Voters, especially Republican primary voters, have steered to the right since the 2008 presidential election in reaction to what they believe is an overreach by Democrats in Washington, he said.

"There is a real feeling among Republicans that (Democrats) are running things as far left liberals, even socialists," Mitchell said.

A significant number of self-identified independents share that view, he said, and in many respects, the politicians are following the voters' lead.

Some of the candidates insist they've been there all along.

Attorney General Cox has grabbed headlines during the last year for all manner of actions and assertions aimed to appeal to the right side of the political spectrum. He's pledged to slash taxes and downsize government, led chants at Tea Party rallies and sued President Barack Obama and House Speaker Nancy Pelosi over federal health care legislation.

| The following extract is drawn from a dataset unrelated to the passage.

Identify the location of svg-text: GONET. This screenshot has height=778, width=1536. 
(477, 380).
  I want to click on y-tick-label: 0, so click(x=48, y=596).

None of that means he's moved an inch to the right, campaign spokesman Nick DeLeeuw said.

"Mike Cox has always been a conservative," DeLeeuw said. "He took the no-tax pledge years ago. He was the only statewide politician to oppose racial preferences" by supporting the Michigan Civil Rights Initiative in 2006.

"He hasn't changed."

Sheriff Bouchard also has been emphasizing his libertarian-conservative bona fides, siding with Arizona on the enforcement of a controversial immigration law and saying he wouldn't have signed legislation banning smoking in bars and restaurants.

And barely a week goes by that Rep. Hoekstra of Holland doesn't send out an announcement proclaiming his certification as a true conservative by one conservative activist group or the other.

Bill Rustem, a Michigan Republican from the era of former Gov. William Milliken (for whom he once worked), said that for whatever reason, the GOP candidates of 2010 are miles right of the party's former mainstream.

Former Republican governors like Milliken and George Romney would have trouble winning the nomination today, he said.

Of former Gov. John Engler, Rustem said: "I never heard Engler talk about immigration or take the no-tax pledge."

Mitchell, the pollster, however, said if Engler were a candidate today he might well be taking a harder line on immigration and taxes.

Engler knew that "you need to give voters a clear choice between the conservative agenda and the liberal agenda," Mitchell said.